In one sense, of course, the unusual form of this ethnography owes much to the remarkable women in the Awlad ʿAli Bedouin community with whom I lived. During my first stay in this small hamlet on the northwest coast of Egypt, a stay of nearly two years in the late 1970s, I rarely felt comfortable tape-recording. After I returned to the United States, I wrote a book based on eighteen tattered notebooks in which I had scribbled notes. In it I tried to present a general analysis of social life, morality, and poetry in this community, with a special focus on gender relations (Abu-Lughod 1986).

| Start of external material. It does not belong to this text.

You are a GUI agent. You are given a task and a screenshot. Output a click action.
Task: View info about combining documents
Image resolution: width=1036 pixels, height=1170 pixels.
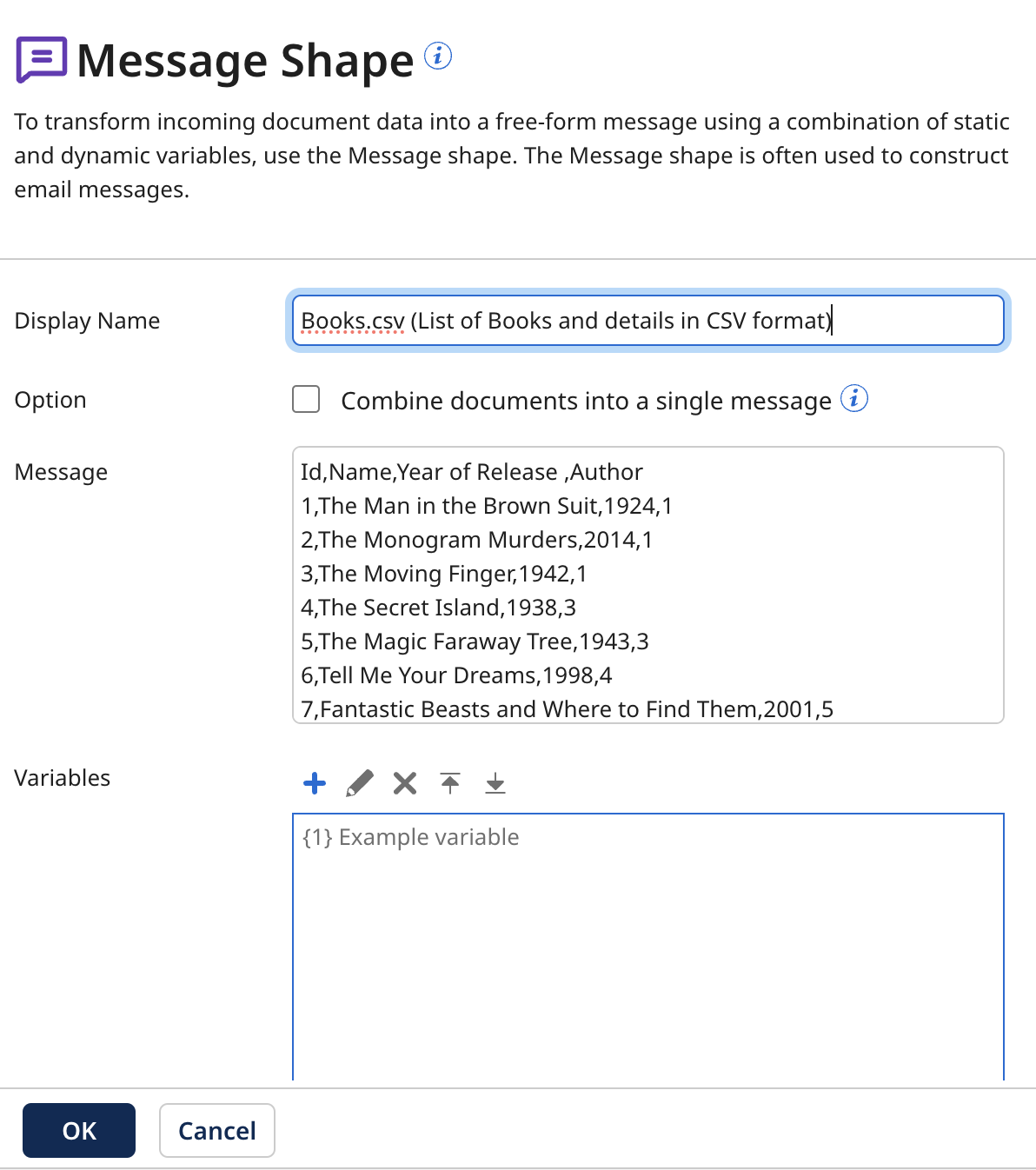[x=855, y=399]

I felt, however, that there was so much more richness in people’s conversations and complexity to their lives than I had managed to convey in that book that I had to try again. I shared with many a sense of the limitations of the standard anthropological monograph, however sophisticated, sensitive, or well written, and wondered if there could be a style of ethnographic writing that would better capture the qualities of life as lived
in this community.¹ A crucial aspect of this way of living was the way it was caught up in stories. The vividness and style with which women recounted stories of everyday life impressed me. The rhythms of their conversations, the voices dropping to a whisper then rising to dramatic pitches in enactments of reported speech, the expressions, the exaggerations, the detail—all lent intensity, even urgency, to the tellings. Those of us for whom newspapers and television define what is news and books and films constitute our imaginative spaces may find it hard to grasp what stories about life and people mean in such a social world—a world in which everyone is known (or is related to someone one knows) and the only events that matter are ones that happen to them.

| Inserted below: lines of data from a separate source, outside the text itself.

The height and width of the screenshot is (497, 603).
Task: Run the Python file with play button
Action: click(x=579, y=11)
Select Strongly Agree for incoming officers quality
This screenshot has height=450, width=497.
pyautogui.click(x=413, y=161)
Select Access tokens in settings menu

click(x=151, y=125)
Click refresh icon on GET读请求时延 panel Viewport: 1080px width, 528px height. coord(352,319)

I returned to Egypt several times between 1986 and 1989 with the hope that if I could manage to tape-record these expressive narratives, the qualities of life that I had sensed when with these women would not so easily elude me or those for whom I wanted to write.² I did not expect that just because I would work from recorded speech, some directed at me, some uttered with scarce awareness of my presence, that I would be able to represent more faithfully the realities of life in this community. We have learned to be suspicious of claims about the transparency of texts and the capacity of representations to mirror reality. No less than any other sort of ethnography, this book of stories involves analysis and is shaped by the questions asked and the point of view taken. It presents, as Clifford (1986a) argues all ethnographies do, a partial truth.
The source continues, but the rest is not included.